The applicant’s response
On 3 March 2017, the applicant responded to the NOICC and provided the following information.
In a statement, dated 28 February 2017, the applicant asserted the truthfulness and accuracy of his claims and the information provided to the Department of Immigration in connection with his protection visa. The applicant stated that he went back to Libya because of his father’s serious health condition. He was forced to return at the risk of his safety and had to leave behind his pregnant wife and children. His father was admitted to intensive care at [a hospital and medical centre] and his condition did not allow him to leave the hospital. With the help of his friend, [Mr C], who works for the regiment of Ali Hasan Al-Jaber in Benghazi. He was able to gain entry into Libya via the border gate of [Country 2] outlet of [a location]. He arrived at the gate at 4 o’clock when there was no security or civil presence. The shift guard was waiting for him at the gate and allowed him to enter without security checks. He was then driven by [Mr D], who was an employee in the [Ministry], to the hospital. They drove through agricultural by-roads away from the checkpoints and the journey took more than 12 hours. He stayed for a few days and left in disguise. He returned via a private [company] plane in [a location], as the international roads and airports are destroyed and Maatike is the only functioning airport, controlled by the Islamic groups led by terrorists Abdulhakeem Balhaj and Khalid Al-Shareef. He also stated that the situation in Libya is ‘lethal and explosive’ as it is without ‘a law and constitution’ and ‘the militias are in hundreds subsisting on abduction, looting, disgracing the honour of girls and women and stealing the cars and homes’. There is no State protection and his return to Libya was a ‘great mistake’.

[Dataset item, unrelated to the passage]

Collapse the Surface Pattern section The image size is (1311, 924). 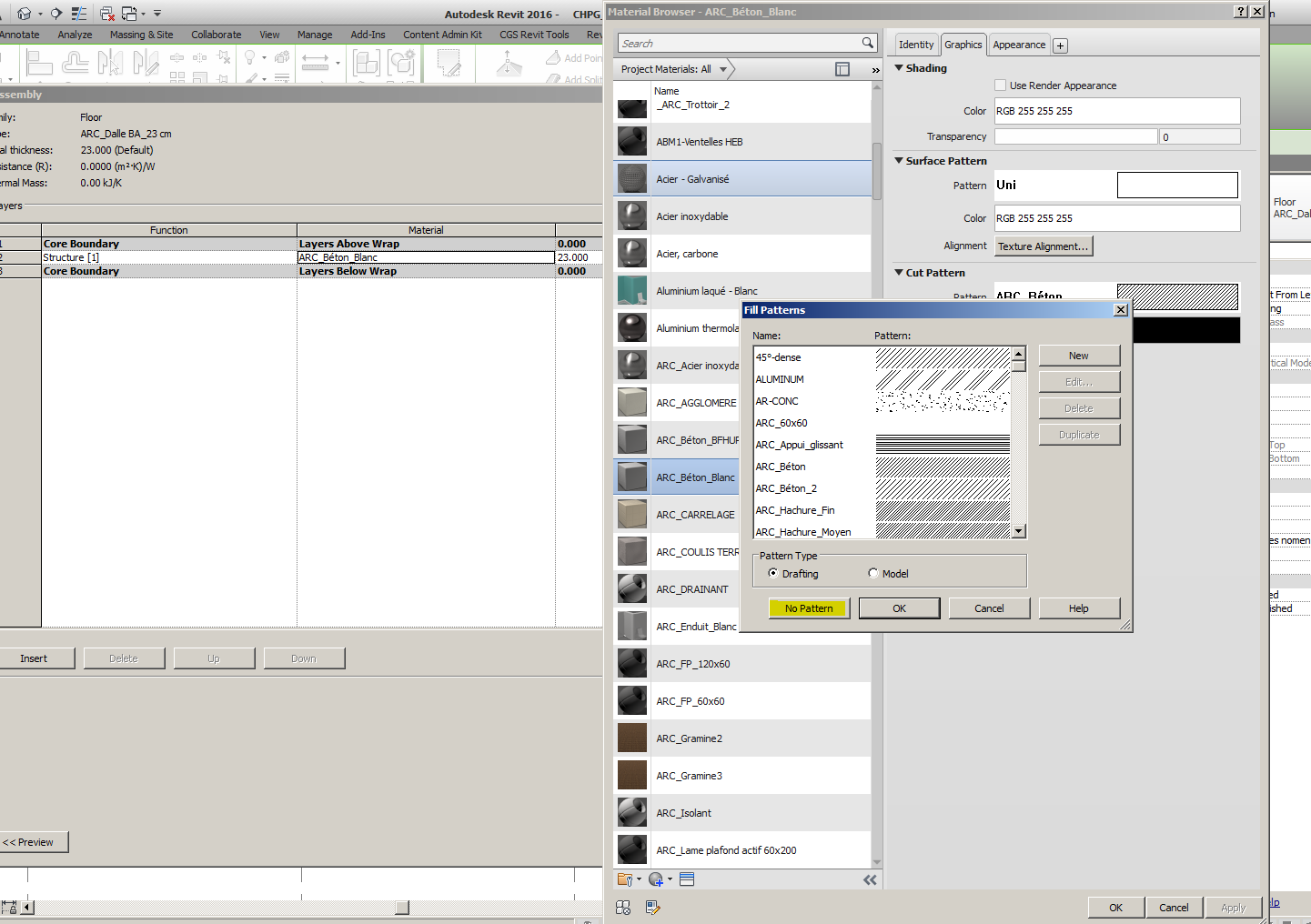coord(898,161)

The applicant also submitted copies of Australian Citizenship Certificates issued in relation to two of his children, [Child 1] and [Child 2], who were born in Australia.

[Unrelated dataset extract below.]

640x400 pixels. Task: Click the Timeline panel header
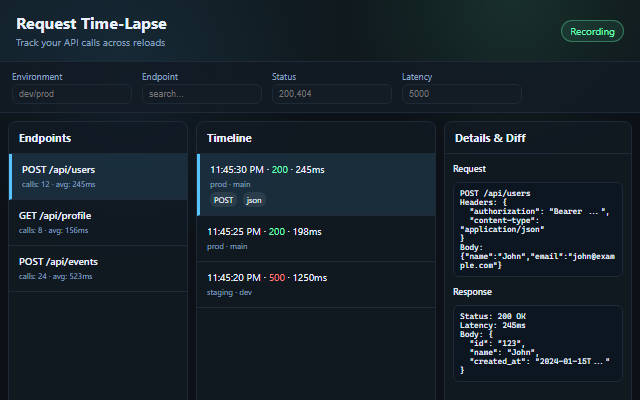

In a covering submission, dated 3 March 2017, the applicant’s then representative submitted that the Department had presented no direct evidence that the applicant had provided incorrect answers and referred to the applicant’s statement in response to the NOICC, dated 28 February 2017. In addition, it was submitted that cancelling the applicant’s protection visa would be in breach of Australia’s non-refoulement obligations because Libyans with a pro-Gaddafi profile remain at a high risk of serious harm. Failed asylum seekers cannot be returned directly to Libya and consideration should be given to the Australian citizenship of the applicant’s two children.
On 14 March 2017, the applicant’s representative submitted the following additional documents to the Department:
·A medical report by [a doctor], dated [in] October 2014, stating that the applicant’s father suffers slurred speech and disorientation as a result of a [medical condition] and was admitted to hospital for 2 weeks.
·A list of medications prescribed for the applicant’s father, dated [in] October 2014.
The delegate’s decision
On 12 December 2017, a delegate of the Minister, after considering the prescribed circumstances, decided to cancel the applicant’s visa. The delegate found that the applicant had provided incorrect information in his application for a protection visa on the basis of his travel to Libya between November and December 2014.
Application for review
The applicant applied for a review of the delegate’s decision.
In support of the application for review, the applicant provided a statement to the Tribunal, dated 29 November 2018. The statement covers further details in relation the applicant’s trip to Libya as outlined below.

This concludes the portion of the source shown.